O petróleo é uma commodity global cujo preço é determinado, sobretudo, pelas leis internacionais de oferta e demanda. Nesse contexto, conflitos geopolíticos exercem um papel central na formação de preços, pois introduzem incertezas capazes de alterar expectativas mesmo sem mudanças imediatas na produção. Sendo assim, qualquer ação que prejudique a oferta em um cenário de demanda elevada ou estável, tende a pressionar os preços para cima.

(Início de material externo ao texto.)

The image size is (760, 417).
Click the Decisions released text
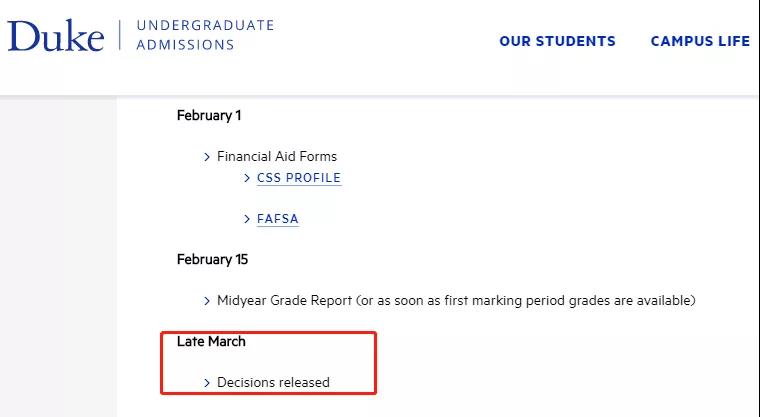pos(273,382)
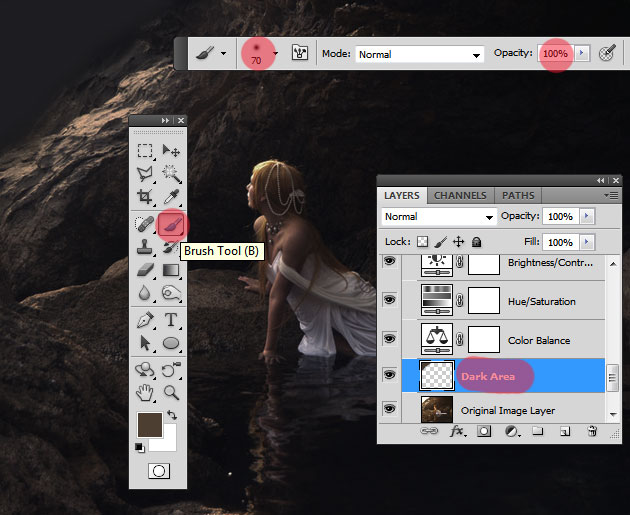Switch to the Channels tab
Image resolution: width=630 pixels, height=515 pixels.
point(460,196)
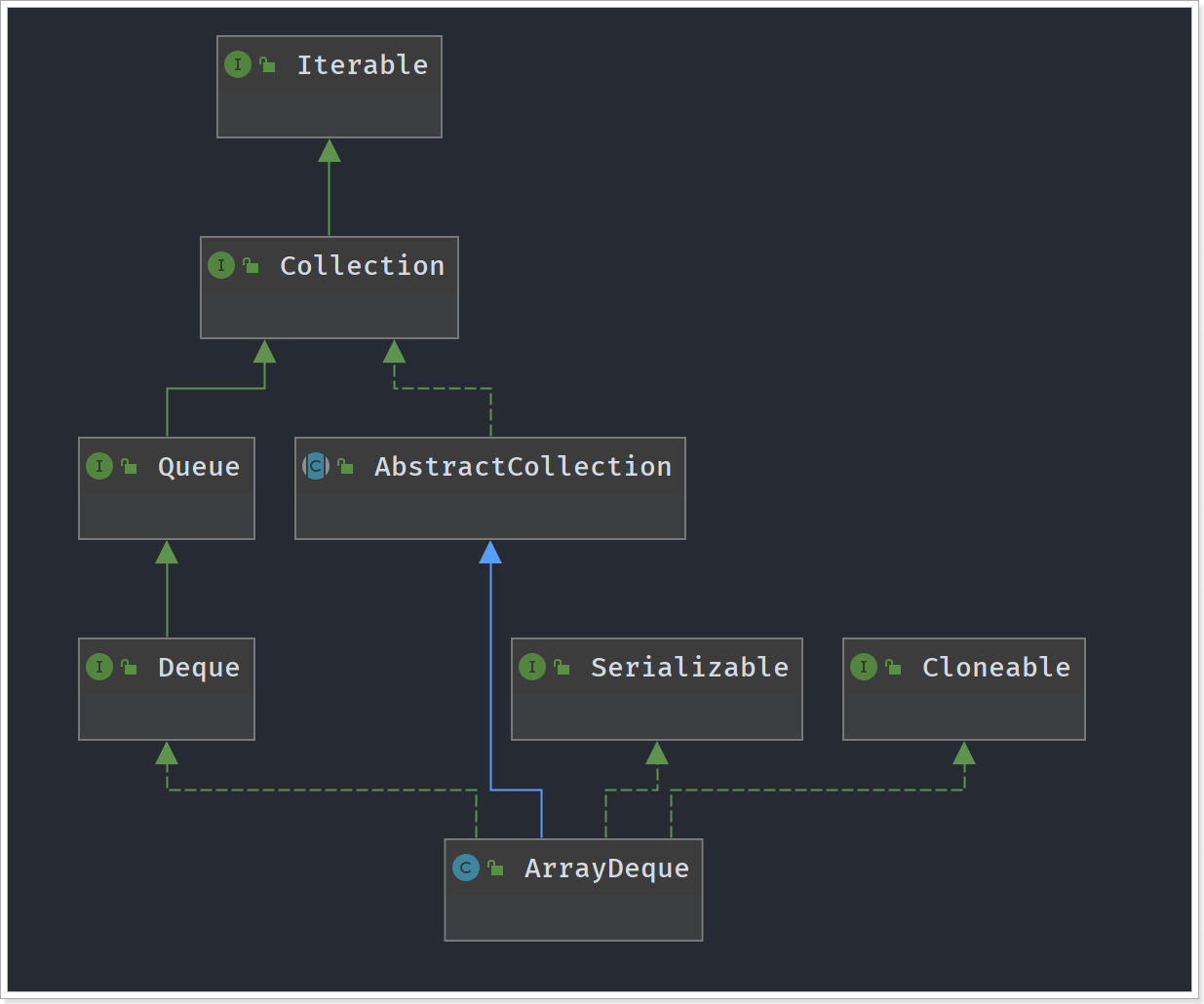Click the Deque node name
The height and width of the screenshot is (1004, 1204).
pyautogui.click(x=199, y=668)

Um exemplo claro e recente foi a guerra entre Rússia e Ucrânia. As sanções impostas à Rússia não apenas limitaram sua capacidade de exportação, mas também geraram forte aversão ao risco, reduzindo a oferta efetiva no mercado e elevando os preços. Esse movimento reforçou o chamado “prêmio de risco” precificado pelos mercados diante de tensões geopolíticas. Paralelamente, a atuação da Organização dos Países Exportadores de Petróleo (OPEP) ganha relevância nesse contexto, uma vez que o cartel ajusta a produção de barris com o objetivo de equilibrar oferta e demanda globais. Em cenários de conflito e instabilidade, decisões da OPEP de manter ou reduzir a produção tendem a intensificar a pressão sobre os preços. Mesmo sem interrupções reais na produção, uma simples turbulência envolvendo grandes produtores, como Irã e Venezuela, já é suficiente para aumentar a volatilidade e pressionar o preço do barril. Assim, o valor do petróleo passa a refletir não apenas a oferta atual, mas principalmente as expectativas sobre o futuro, mantendo a característica volátil enquanto os conflitos persistem e ampliando os efeitos inflacionários globais.
Esse cenário impacta diretamente a indústria química. O setor depende fortemente de derivados do petróleo, como nafta, eteno e propano, que podem representar até metade do custo de produção de alguns produtos químicos. Quando o petróleo sobe, esses insumos encarecem rapidamente, comprimindo margens, sobretudo em produtos químicos básicos. Além disso, a volatilidade do petróleo torna a estrutura de custos da indústria química mais sensível. Processos intensivos em energia ficam mais caros, e ocorre um efeito dominó nos preços globais de químicos, no médio prazo, a alta do petróleo também pode reduzir a demanda por bens intensivos em químicos, afetando competitividade e investimentos.
Em síntese, conflitos geopolíticos elevam o preço do petróleo ao aumentar o risco percebido pelos mercados, e esse movimento se transmite à indústria química por meio de custos mais altos, margens pressionadas e maior instabilidade econômica.